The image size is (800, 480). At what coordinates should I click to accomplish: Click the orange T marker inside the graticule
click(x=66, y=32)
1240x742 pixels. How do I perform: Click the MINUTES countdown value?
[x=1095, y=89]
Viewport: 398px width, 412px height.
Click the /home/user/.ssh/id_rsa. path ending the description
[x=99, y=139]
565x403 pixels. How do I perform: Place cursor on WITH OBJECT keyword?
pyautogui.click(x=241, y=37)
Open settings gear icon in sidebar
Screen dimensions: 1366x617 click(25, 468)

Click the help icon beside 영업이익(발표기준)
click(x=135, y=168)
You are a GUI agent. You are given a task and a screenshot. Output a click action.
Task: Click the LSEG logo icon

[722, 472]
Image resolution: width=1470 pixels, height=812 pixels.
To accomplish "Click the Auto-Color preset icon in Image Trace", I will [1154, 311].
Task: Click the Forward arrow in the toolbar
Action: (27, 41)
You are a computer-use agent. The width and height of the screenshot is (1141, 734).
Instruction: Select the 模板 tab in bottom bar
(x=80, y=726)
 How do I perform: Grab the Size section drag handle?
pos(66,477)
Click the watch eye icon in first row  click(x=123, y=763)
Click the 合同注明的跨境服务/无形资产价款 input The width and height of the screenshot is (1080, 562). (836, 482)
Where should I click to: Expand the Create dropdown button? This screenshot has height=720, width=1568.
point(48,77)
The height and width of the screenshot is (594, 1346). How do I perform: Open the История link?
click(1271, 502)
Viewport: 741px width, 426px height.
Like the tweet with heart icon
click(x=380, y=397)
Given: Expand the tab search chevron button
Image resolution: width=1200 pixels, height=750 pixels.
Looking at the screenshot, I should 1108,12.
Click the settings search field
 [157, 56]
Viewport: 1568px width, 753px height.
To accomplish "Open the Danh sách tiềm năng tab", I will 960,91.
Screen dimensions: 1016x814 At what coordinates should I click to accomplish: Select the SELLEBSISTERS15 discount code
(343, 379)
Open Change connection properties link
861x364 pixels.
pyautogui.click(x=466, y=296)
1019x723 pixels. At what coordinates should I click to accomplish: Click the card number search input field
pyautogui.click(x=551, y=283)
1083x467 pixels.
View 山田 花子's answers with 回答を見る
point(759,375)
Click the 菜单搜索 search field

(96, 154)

------

__TASK REQUIREMENTS__.
Bring together all lines of the entries above in which the string "Viewport" occurs.

__FINAL ANSWER__.
Viewport: 398px width, 412px height.
Viewport: 741px width, 426px height.
Viewport: 1568px width, 753px height.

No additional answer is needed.